Listen: fixing broken things, engineering new things, and deriving the scientific underpinnings of things are merely variations on the theme of common sense. Attempting to treat the scientific method as an existential answer to the meaning of life is absurd. Science explains the 'what' of existence; it is impotent at explaining the 'why'. I happen to personally hold the Bible account of creation as received truth, a beautiful and poetic abstract as to 'why'. When we meet the Creator, and have the intellectual capacity to grasp the nuances of How It Was All Done, we're going to discover that the current vast amount of knowledge we possess is but a grain of sand on the divine beach of knowledge. That's no reason to be any less inquisitive, but every reason to remain humble while so doing. I shan't waste your time attempting to argue a strict Creationism, if you'll forgive my amusement at the Theory of the Week Club, with its constant revisions of estimates of literally everything. You don't know; I don't know (at a scientifically provable level) anything more than
Psalm 90:4 For a thousand years in thy sight are but as yesterday when it is past, and as a watch in the night.You could argue that the Psalmist contradicts himself in the space of a single sentence, or you could view it as an intellectual get-out-of-jail-free card.

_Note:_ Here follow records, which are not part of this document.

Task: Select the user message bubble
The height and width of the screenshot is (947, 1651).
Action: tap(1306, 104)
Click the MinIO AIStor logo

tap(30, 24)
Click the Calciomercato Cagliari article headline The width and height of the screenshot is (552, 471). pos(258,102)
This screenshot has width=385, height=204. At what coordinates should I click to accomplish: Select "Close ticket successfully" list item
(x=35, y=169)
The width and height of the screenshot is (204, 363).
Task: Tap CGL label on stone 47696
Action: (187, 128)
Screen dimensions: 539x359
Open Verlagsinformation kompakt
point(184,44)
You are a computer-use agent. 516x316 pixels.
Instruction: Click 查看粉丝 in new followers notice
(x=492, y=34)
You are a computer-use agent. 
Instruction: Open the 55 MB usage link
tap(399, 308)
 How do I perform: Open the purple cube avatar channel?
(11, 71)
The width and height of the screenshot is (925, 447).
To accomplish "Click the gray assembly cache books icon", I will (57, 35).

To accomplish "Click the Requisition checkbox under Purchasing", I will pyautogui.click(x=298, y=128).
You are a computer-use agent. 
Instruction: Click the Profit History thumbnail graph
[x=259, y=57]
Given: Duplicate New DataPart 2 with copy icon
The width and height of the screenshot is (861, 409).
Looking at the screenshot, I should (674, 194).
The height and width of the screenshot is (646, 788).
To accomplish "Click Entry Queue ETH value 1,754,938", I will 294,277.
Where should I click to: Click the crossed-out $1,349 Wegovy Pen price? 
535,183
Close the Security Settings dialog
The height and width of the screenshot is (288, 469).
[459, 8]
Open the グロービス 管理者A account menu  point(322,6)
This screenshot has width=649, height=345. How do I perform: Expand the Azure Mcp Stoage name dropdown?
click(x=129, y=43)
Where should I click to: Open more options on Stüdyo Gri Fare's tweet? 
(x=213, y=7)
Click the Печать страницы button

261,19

Painting conservatives as disrespectful of science is off base.
Summary:
Dear Mr. Chusid sir,
Your parade of "many" strawmen looks impressive from a distance. You might find small numbers of actual examples of people adhering to these absurdities, for example a Fred Phelps. I submit though, that the bulk of the Vast Right Wing Conspiracy conforming to this silliness you decry exists in the imaginations of some propaganda flaks. Did you attend CPAC, or any of the Tea Party protests? Let me buy you your beverage of choice on 15April at a protest meeting. I usually wear a USS Constitution ballcap, because that's what's on my mind.